* **GIVEN INSTRUCTION**
Please give the items again from the line containing "Click the Position column header" through the line containing "I will coord(139,140).", swapping "tweet" for "post" and leaving all else unchanged.

* **SOURCE RECORDS**
'''
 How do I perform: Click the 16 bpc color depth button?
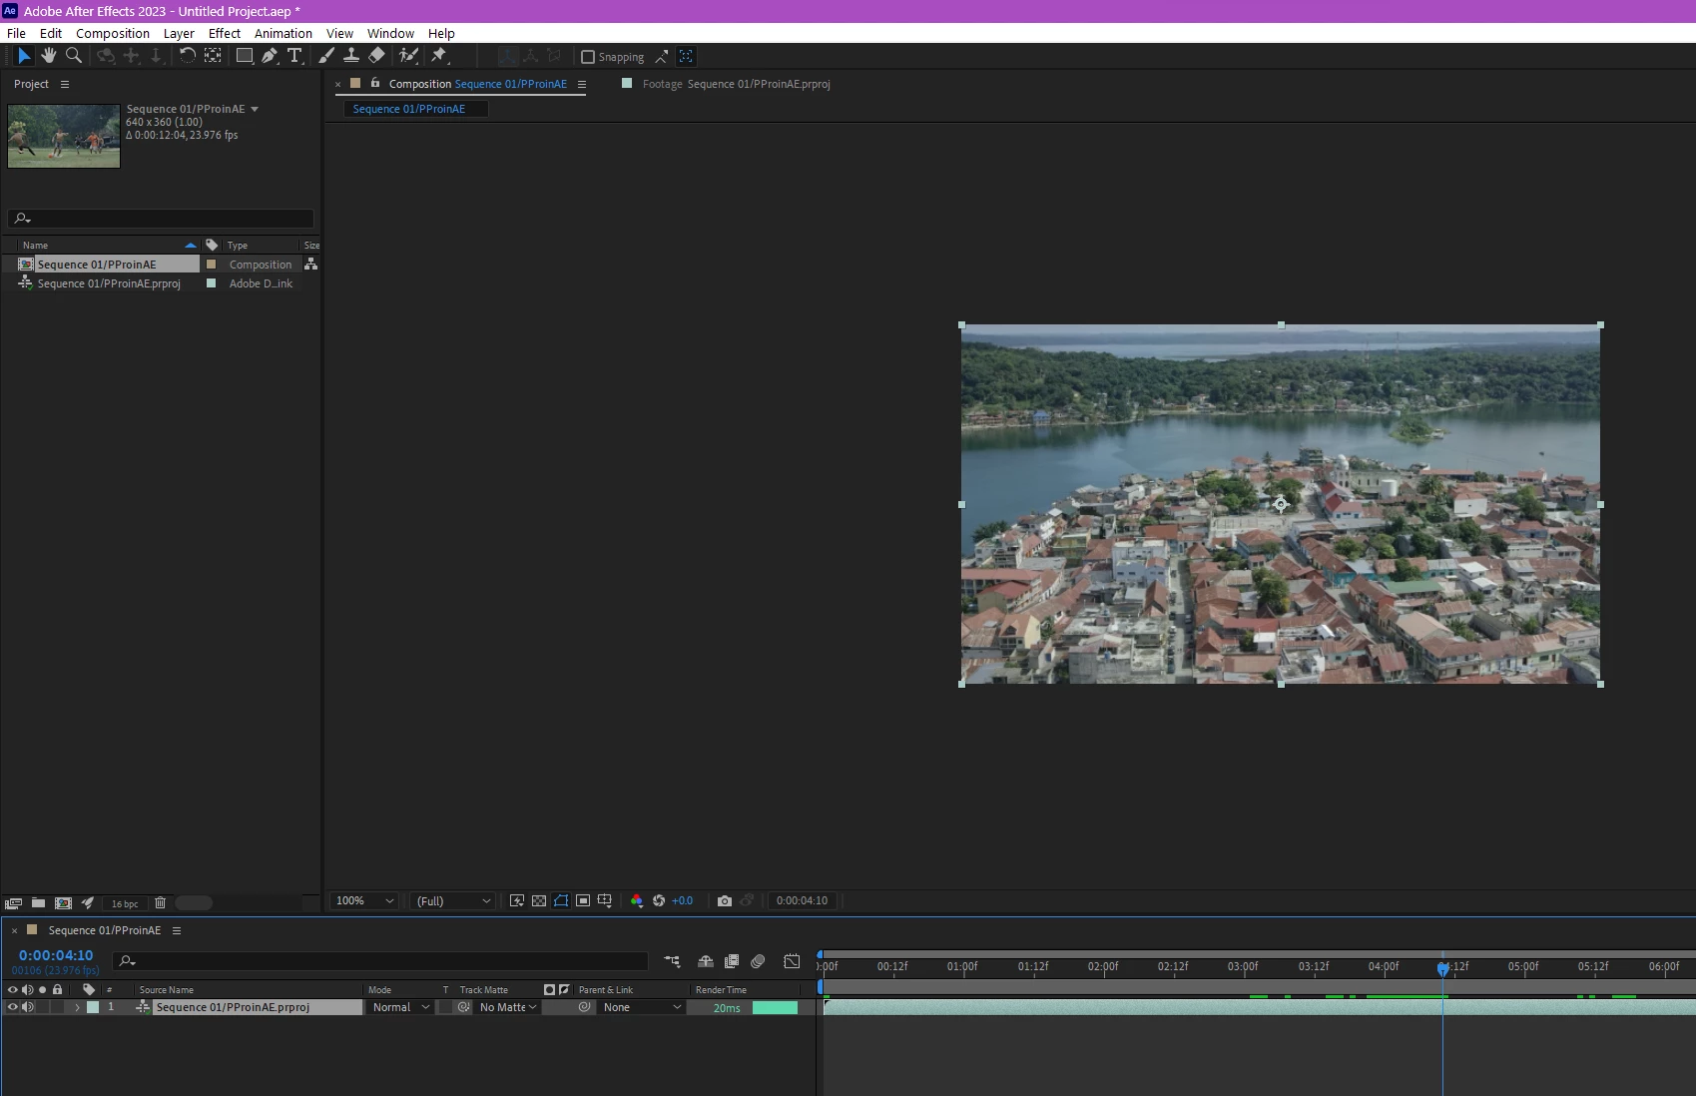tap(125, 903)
'''
'''
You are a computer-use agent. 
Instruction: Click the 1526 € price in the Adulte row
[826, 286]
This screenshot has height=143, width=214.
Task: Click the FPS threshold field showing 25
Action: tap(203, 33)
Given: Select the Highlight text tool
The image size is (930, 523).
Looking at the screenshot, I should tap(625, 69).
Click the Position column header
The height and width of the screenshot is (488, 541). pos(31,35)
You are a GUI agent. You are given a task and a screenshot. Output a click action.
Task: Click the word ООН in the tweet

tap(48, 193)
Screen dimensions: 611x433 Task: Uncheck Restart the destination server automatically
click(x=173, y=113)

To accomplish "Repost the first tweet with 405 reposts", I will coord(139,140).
'''
'''
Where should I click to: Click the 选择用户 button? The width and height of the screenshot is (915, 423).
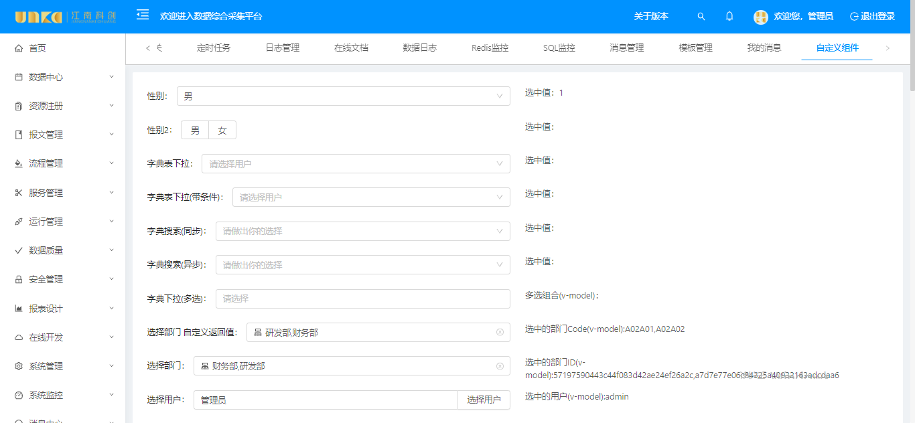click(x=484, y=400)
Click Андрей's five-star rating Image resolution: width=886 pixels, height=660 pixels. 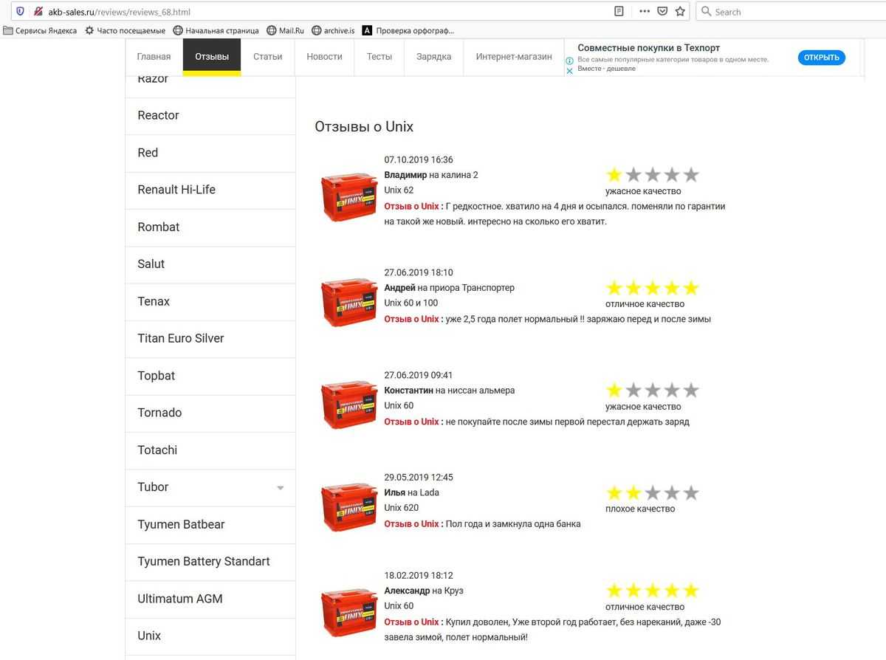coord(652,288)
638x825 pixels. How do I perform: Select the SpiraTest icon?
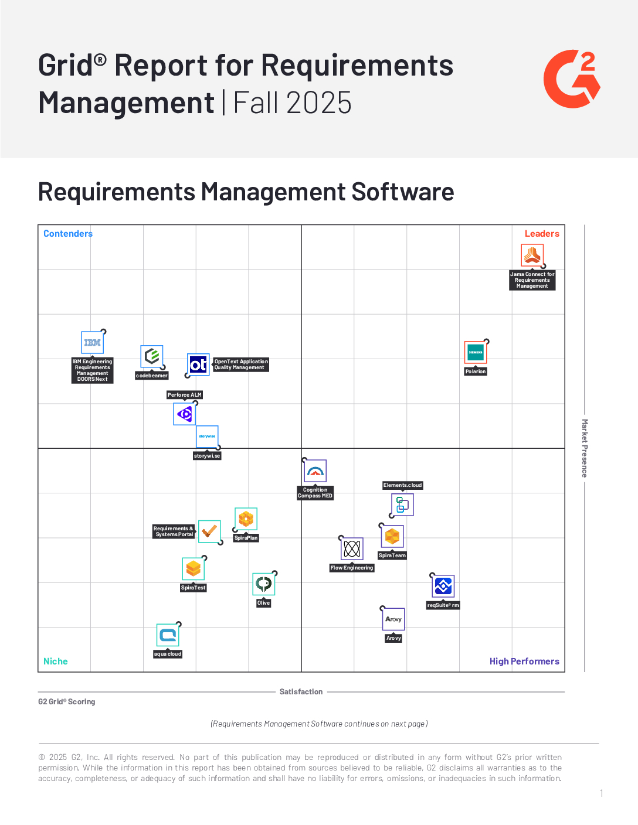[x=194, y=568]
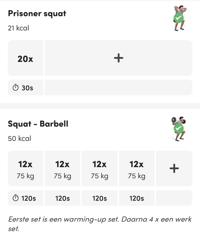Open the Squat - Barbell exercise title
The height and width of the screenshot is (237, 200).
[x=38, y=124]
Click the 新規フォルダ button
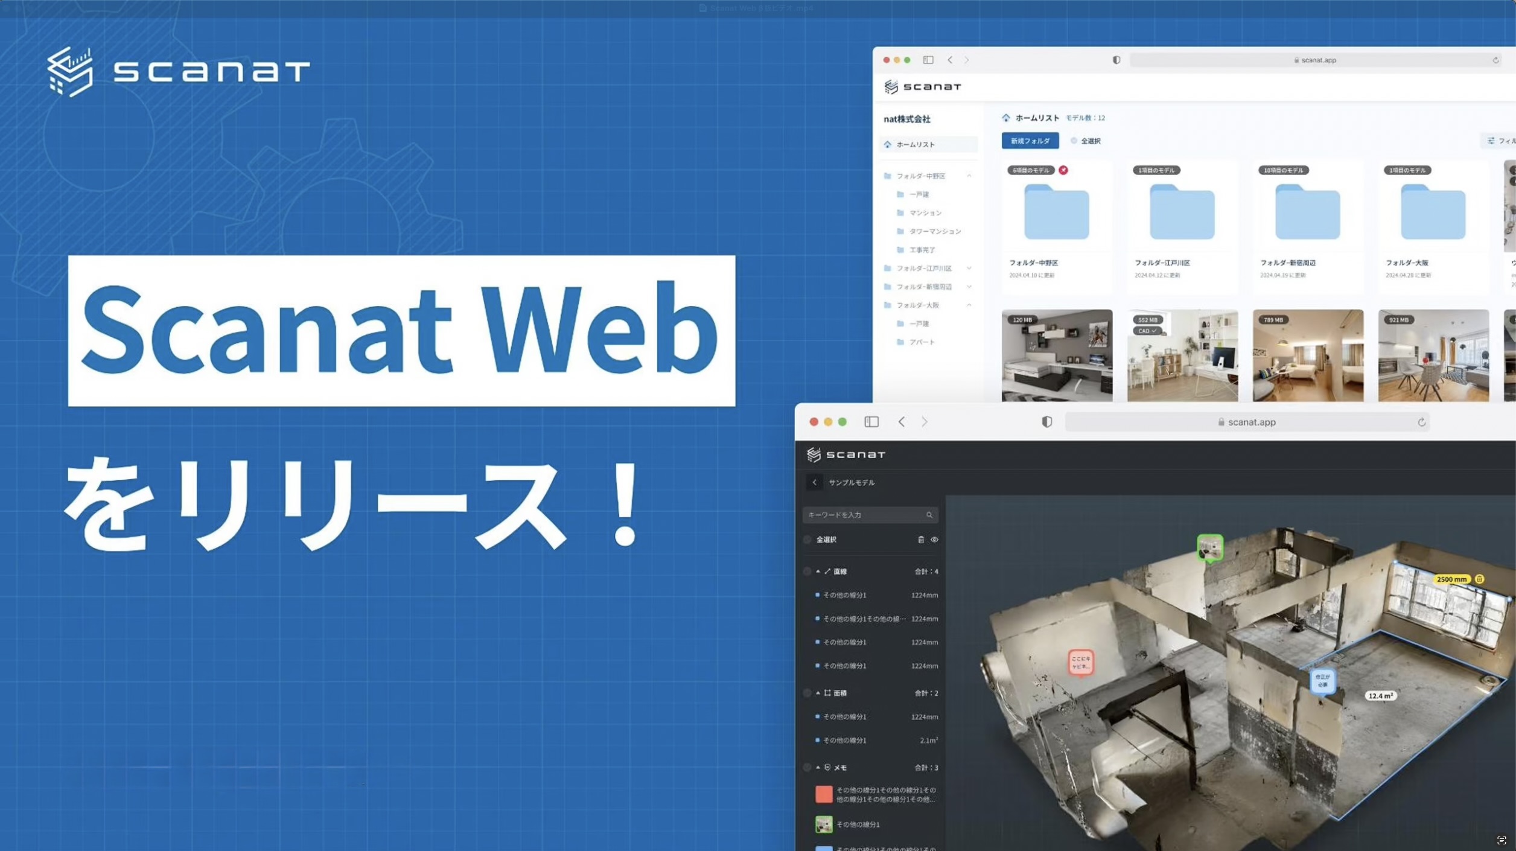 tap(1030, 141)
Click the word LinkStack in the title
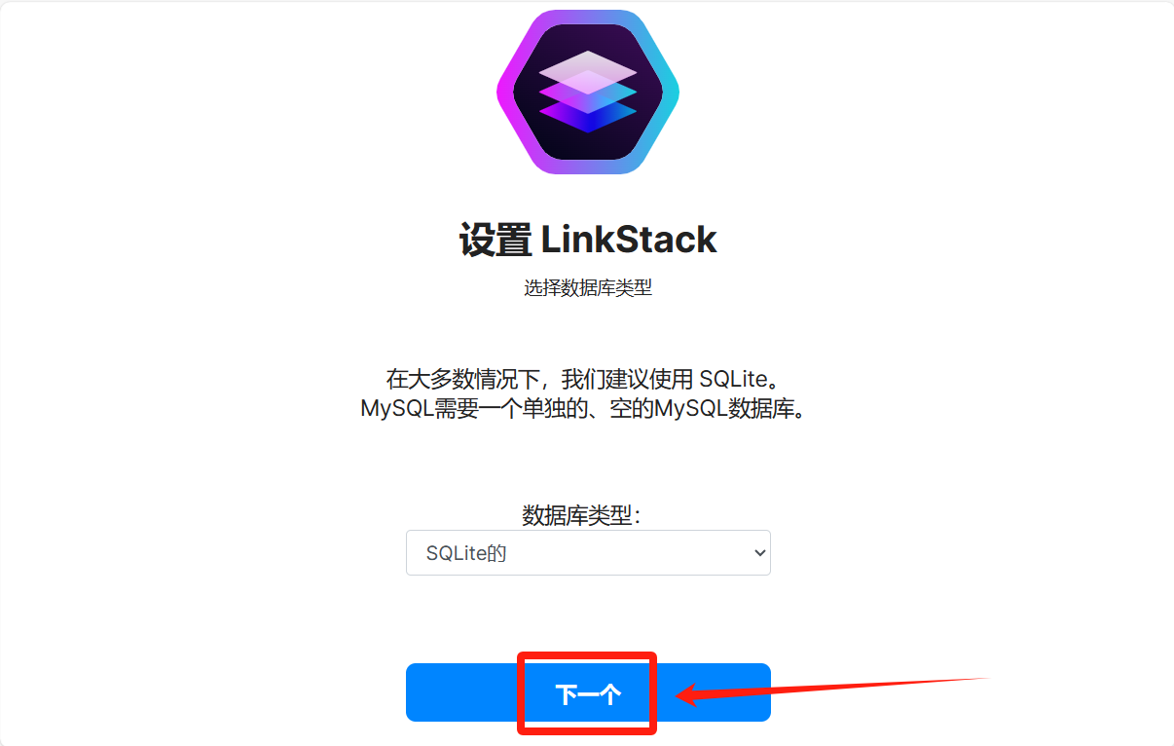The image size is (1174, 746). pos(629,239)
'''
* **RESULT**
Click the Position column header
The height and width of the screenshot is (488, 541). pos(31,35)
You are a GUI agent. You are given a task and a screenshot. Output a click action.
Task: Click the word ООН in the post

tap(48, 193)
Screen dimensions: 611x433 Task: Uncheck Restart the destination server automatically
click(x=173, y=113)

To accomplish "Repost the first post with 405 reposts", I will coord(139,140).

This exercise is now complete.